By Courtney Cook
No matter which entrance you use, White River Junction's Tip Top building feels like a journey through the looking glass. The many-colored hallways beckon with possibilities: to the left is a stairwell offering photogenic views from every landing; straight ahead is a wide, brick, corridor lined with mixed-media collages; and still further in is a sunshine-filled former loading dock with a painted on-ramp. Art objects are everywhere: paintings, sculptures, light fixtures. There is a sense of suspended animation, as though you’ve interrupted a creative romp. You have an instinct to signal that you, too, are a friend of the arts, that you come in peace and gladness
It is possibly the only retail wonderland good enough for Nancy Heyl’s vintage vision turned storefront, Nancy the Girl. Tucked away in the back of the building, the store entrance is atop a wide, shiny-red set of stairs leading to a pair of curtained glass doors. On the left is a mannequin with a television helmet, reminiscent of the original MTV logo. On the right is another mannequin in a gathered silk skirt and dotted blouse with statement sleeves. At first glance what lies beyond the doors is unclear: it might be the gateway to a movie set or a Victorian fortune-telling room. Once inside, the mystery is cleared; this is a house of fashion–an atelier with racks of garments organized by color, a wall of hats, glass cases of costume jewelry, a velvet couch in alizarin crimson, and a toile-curtained dressing room. There’s even a nod to the imperatives of the 21st century: a ‘selfie’ nook, complete with lighting and backdrop, just waiting for someone to strike a pose.

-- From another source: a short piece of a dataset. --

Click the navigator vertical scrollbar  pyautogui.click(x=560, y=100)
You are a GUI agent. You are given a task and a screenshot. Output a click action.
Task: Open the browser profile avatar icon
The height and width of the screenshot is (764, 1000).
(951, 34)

“It’s like this,” writes Nancy on a recent instagram post, “you come in thinking you are going to browse the racks casually and suddenly find yourself being zipped into a dress you didn’t think would fit but is perfect, and we all gasp at how stunning you are.”

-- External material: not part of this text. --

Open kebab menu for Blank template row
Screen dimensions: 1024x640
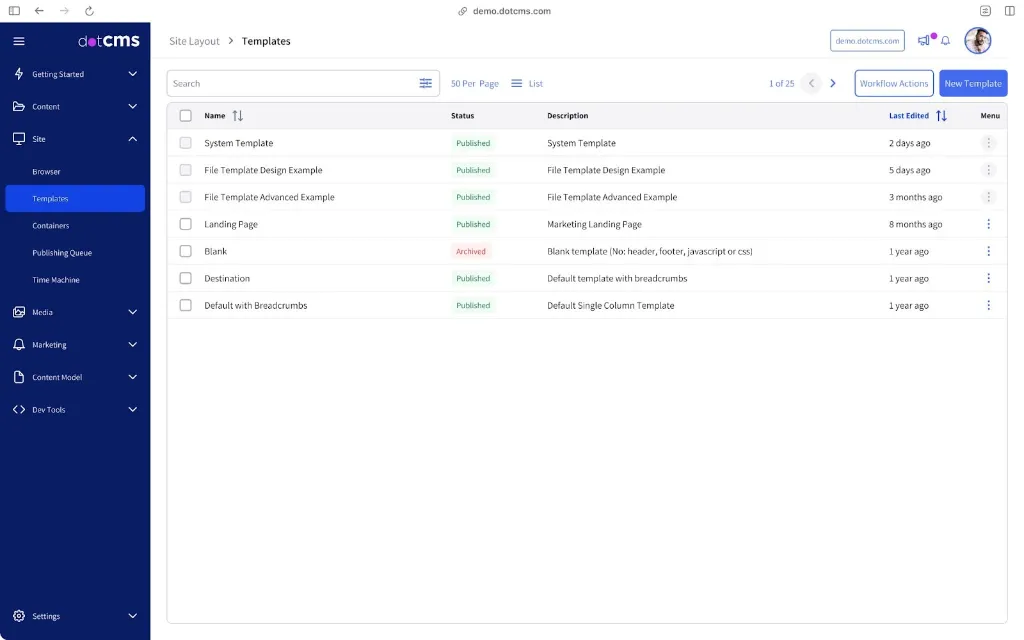coord(988,251)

And it is just like that, as Junction editors Hazel-Dawn Dumpert, Taylor K. Long, and I can personally attest. We arrived as ordinary mortals, slightly dazed to be out of the house at all and left an hour later having envisioned ourselves in roles that have been out of reach for a year and a half, if not for decades. It was life reimagined via wardrobe: a magenta gown with gold thread detail, a sleeveless white cotton and crochet shift, an expertly cut little black dress in silk crepe by designer Norman Norell, a pink shirred 1940s style day dress, and a Jane-Austen-only-orange empire waist gown.
I caught up with Nancy to talk with her about her inspiration for the store, her career in costume design, her love of thrifting, her mission to bring vintage fashion into reach for all sizes, and her love of all things White River Junction.

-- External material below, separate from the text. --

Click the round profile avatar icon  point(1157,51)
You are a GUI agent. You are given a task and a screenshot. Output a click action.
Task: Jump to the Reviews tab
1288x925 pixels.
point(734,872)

Courtney Cook: I know that working with Kim Souza at Revolution was formative for you, and we will get to that story, but could we start with you telling us a bit about your most recent venture in New York City?
Nancy Heyl: Sasha Velour (drag icon and graduate of the Center for Cartoon Studies) had just won Drag Race and needed help with costume management. I had been styling her throughout the series and wanted to keep working with her. I was able to find a live/work space on West 26th that I made into a pop-up vintage/costume shop, and Sasha introduced me to a cool, queer, young scene made up of her Drag Race friends who became my customers. They have the same need for self-expression as any of us, but have different concerns. There are the obvious challenges of tailoring and sizing, but there is a whole set of style considerations in drag culture, as well. It was a great learning experience for me.
Courtney: Can you say more about what kinds of things you learned?
Nancy: Here’s an example: In drag culture gloves are important. And, it turns out that most of the gloves that you see in films and television are made by one tiny company in the garment district, Wing and Weft Gloves, which is owned by Katie Sue Niklos. I got to know Katie through talking about Sasha’s glove designs. It’s the only female-owned glove company—it’s one of the only glove companies left, and they still even make debutante gloves. Getting to work with people like Katie who are experts in their craft was really cool. Also, just working and living in NYC and being around all of the self-expression and style choices—everyone is expressing themselves all the time in NYC—was inspiring. The atmosphere is so nonjudgmental—anything goes—and so you can choose who you want to be on any given day. If I wanted to be anonymous and unseen, I could throw on a ball cap and blend in. If I wanted to stand out, I could do that, too. I made some great friends and learned a lot.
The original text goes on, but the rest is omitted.